A sessão foi conduzida pelo presidente da Casa, Davi Alcolumbre (União Brasil-AP), e não contou com registro nominal de votos. Apesar do amplo apoio, quatro senadores se posicionaram contra a medida: Eduardo Girão (Novo-CE), Oriovisto Guimarães (PSDB-PR), Cleitinho (Republicanos-MG) e Magno Malta (PL-ES).

De acordo com a Procuradoria-Geral da República, o impacto orçamentário das medidas está estimado em R$ 242,8 milhões apenas em 2026, podendo alcançar R$ 1,6 bilhão até 2028. O relator em plenário, Randolfe Rodrigues (PT-AP), afirmou que o reajuste não deve impactar diretamente a Lei Orçamentária Anual (LOA) de 2026.

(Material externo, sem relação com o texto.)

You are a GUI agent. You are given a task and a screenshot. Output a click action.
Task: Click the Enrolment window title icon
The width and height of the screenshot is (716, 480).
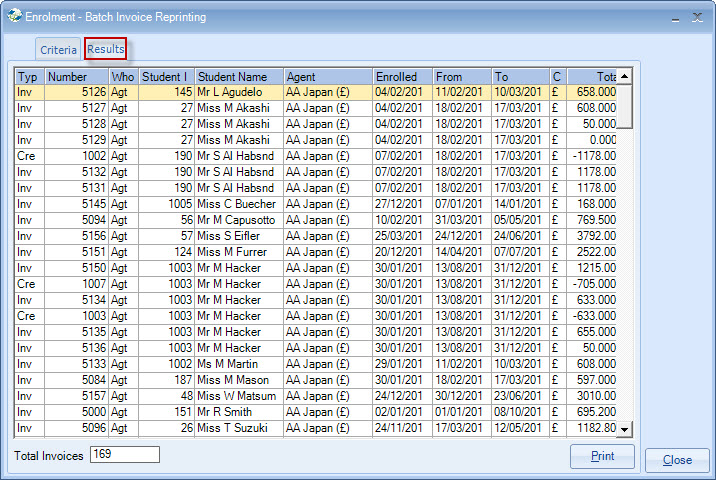click(12, 17)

Reajustes escalonados e justificativas

No caso do MPU e do CNMP, o aumento será aplicado de forma parcelada em três etapas sucessivas, a partir de julho deste ano, com reajustes anuais de 8% até 2028. A medida abrange cargos efetivos, comissionados e funções gratificadas, com impacto estimado em R$ 227 milhões.

Segundo a justificativa apresentada pela PGR, o objetivo é manter a simetria entre as carreiras do Ministério Público e do Judiciário, além de recompor perdas inflacionárias e garantir maior capacidade de atração e retenção de servidores qualificados.

Já na Defensoria Pública da União, a reestruturação das carreiras administrativas terá impacto anual de cerca de R$ 5,8 milhões, condicionado à disponibilidade orçamentária e ao cumprimento das regras fiscais.

Ampliação no CNJ

O projeto aprovado para o CNJ também prevê a criação de 240 novos cargos, com implementação gradual até 2028. A distribuição inclui 50 vagas para analistas judiciários, 70 para técnicos, além de 20 cargos em comissão e 100 funções comissionadas.

Relator da proposta, o senador Fernando Farias (MDB-AL) argumentou que o crescimento das atribuições do conselho não foi acompanhado pela ampliação proporcional do quadro de pessoal, o que justificaria o reforço estrutural.

A aprovação ocorre em um contexto de pressão por equilíbrio fiscal e debates sobre o tamanho da máquina pública, tema que deve ganhar ainda mais destaque com a tramitação do orçamento e as discussões sobre responsabilidade fiscal nos próximos anos.